Now, I make use of the FEIE (f2555), but I've had the above mentioned expenses. Looking at the instructions for f2106 it appears as if this might be a further addition to adjusting my gross income. This is becoming increasingly important here because of the strong Frank and the weak Dollar. Believe me, this could make a notable difference.

Reading the instructions I see that there are some basic, although a bit complicated, calculations. One can't just deduct the entire expenditure. But, it looks like it might make a difference. 

I did a search here at Expatforum/ExpatTax and was surprised to see no reference to this.

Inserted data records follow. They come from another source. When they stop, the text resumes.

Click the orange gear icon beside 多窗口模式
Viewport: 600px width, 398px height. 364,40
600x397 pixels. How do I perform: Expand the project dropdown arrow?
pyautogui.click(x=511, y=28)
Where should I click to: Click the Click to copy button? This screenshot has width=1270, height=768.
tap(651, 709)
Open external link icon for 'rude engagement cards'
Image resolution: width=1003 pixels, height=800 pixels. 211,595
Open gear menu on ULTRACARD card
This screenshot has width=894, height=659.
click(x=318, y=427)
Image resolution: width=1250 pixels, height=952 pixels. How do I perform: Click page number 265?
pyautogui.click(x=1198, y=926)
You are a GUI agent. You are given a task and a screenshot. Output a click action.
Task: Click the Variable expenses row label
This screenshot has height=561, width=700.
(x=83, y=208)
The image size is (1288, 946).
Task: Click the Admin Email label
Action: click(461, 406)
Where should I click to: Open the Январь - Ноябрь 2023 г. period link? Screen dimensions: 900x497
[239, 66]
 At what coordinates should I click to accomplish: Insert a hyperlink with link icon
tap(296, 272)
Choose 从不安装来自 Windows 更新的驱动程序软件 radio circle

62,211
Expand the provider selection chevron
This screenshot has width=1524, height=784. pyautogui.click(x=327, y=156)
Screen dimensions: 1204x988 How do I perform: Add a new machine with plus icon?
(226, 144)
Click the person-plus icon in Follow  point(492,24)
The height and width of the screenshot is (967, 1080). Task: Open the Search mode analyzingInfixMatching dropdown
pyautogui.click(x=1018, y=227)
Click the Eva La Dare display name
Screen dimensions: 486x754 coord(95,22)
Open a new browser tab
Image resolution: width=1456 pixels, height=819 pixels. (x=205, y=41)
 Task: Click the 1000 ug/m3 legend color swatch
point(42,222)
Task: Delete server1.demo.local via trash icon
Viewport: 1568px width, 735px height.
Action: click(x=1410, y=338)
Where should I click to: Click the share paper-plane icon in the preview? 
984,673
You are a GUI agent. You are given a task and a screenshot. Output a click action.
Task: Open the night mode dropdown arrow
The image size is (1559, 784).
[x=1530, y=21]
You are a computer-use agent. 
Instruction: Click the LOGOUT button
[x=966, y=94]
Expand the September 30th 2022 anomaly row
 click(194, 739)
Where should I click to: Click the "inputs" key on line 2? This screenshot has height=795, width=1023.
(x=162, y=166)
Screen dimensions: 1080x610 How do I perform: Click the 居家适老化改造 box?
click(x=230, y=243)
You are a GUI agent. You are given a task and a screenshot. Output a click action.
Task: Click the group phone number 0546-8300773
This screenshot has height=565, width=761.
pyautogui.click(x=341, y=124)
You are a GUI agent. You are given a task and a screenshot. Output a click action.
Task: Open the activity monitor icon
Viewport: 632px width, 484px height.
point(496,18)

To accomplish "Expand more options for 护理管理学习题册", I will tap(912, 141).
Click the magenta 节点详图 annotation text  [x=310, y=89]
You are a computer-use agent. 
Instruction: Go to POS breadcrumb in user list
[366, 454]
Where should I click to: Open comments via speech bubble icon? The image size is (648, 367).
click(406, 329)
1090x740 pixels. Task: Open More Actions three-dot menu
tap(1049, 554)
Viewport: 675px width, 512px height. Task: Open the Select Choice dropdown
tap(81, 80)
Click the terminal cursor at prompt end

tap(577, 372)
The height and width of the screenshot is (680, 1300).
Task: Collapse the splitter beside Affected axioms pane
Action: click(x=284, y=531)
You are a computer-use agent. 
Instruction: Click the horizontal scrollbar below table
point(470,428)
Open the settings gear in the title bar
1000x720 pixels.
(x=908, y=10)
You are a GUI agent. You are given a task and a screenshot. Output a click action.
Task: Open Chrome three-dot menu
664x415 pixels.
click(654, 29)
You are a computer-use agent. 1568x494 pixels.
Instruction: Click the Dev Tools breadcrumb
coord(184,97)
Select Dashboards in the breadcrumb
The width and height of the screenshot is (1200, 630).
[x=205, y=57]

My question to this forum: Has anyone had any experience with the f2106 as an expat meeting all other requirements, etc.? Is the f2106 a viable means to adjust Gross Income? Can I just do the calculations, adjust my gross income, attach it to the other forms and away we go (using the Streamlined Procedure)?


----------



## Bevdeforges (Nov 16, 2007)

Under US tax law, you aren't allowed to deduct "regular commuting costs" - which means the cost of transport from your residence to your normal workplace. You can only deduct commuting costs if you are commuting from your home to a client or customer site or to a site that is not your regular workplace.

Daily meals are also not considered a deductible business expense. 

Sorry, in any event the 2106 form will not make any change to "gross income."
Cheers,
Bev


----------



## Zendo (Apr 25, 2013)

Bevdeforges said:


> Under US tax law, you aren't allowed to deduct "regular commuting costs" - which means the cost of transport from your residence to your normal workplace. You can only deduct commuting costs if you are commuting from your home to a client or customer site or to a site that is not your regular workplace.
> 
> Daily meals are also not considered a deductible business expense.
> 
> ...


Thank you for your reply. I took a more careful look at the instructions for f2106. There is a flowchart on the first page. I didn't get through it. I guess it was wishful thinking on my part at first. 

The tax authorities in Switzerland are more generous about such things. But, that is slowly changing. Also here there is less money around. 

In the last analysis there are just a few possibilities to reduce the "gross income" on the f1040 and f2555. 

Thank you again for taking the time to respond to this thread.


----------